ACTION ITEM:
Render every line of the records below as a Markdown table with the columns Row and Text, numbering the rows in order and omitting blank lines. Leave out the pictures.

--------------------

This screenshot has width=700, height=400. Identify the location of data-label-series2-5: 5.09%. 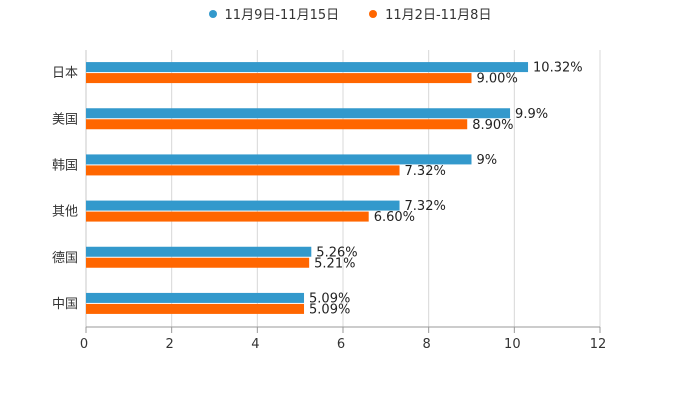
(330, 310).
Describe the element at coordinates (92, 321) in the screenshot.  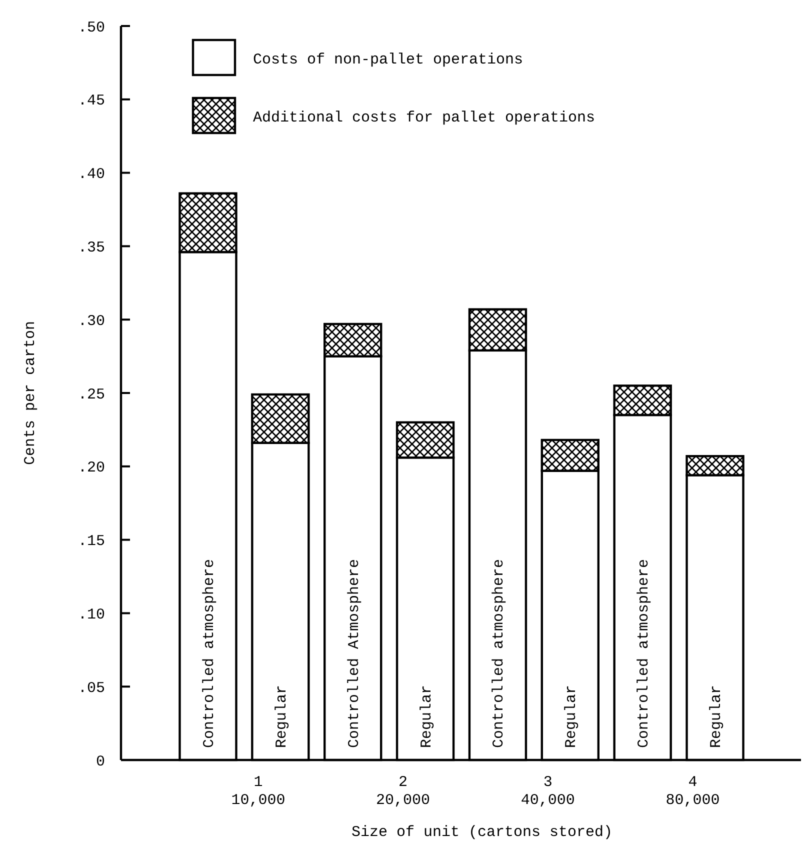
I see `y-tick-label: .30` at that location.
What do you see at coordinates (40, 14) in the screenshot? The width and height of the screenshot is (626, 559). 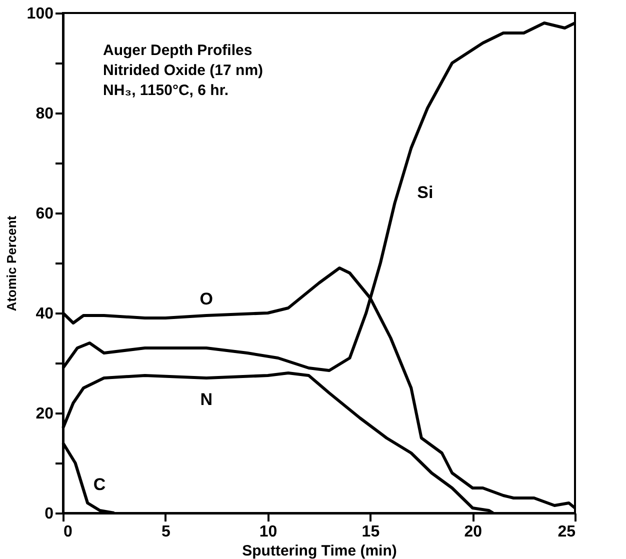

--------------------

SOLUTION TO THIS TASK:
| Row | Text |
|---|---|
| 1 | This screenshot has width=700, height=400. Identify the location of data-label-series2-5: 5.09%.  |
| 2 | (330, 310). |
| 3 | Describe the element at coordinates (92, 321) in the screenshot.   |
| 4 | I see `y-tick-label: .30` at that location. |
| 5 | What do you see at coordinates (40, 14) in the screenshot? The width and height of the screenshot is (626, 559).  |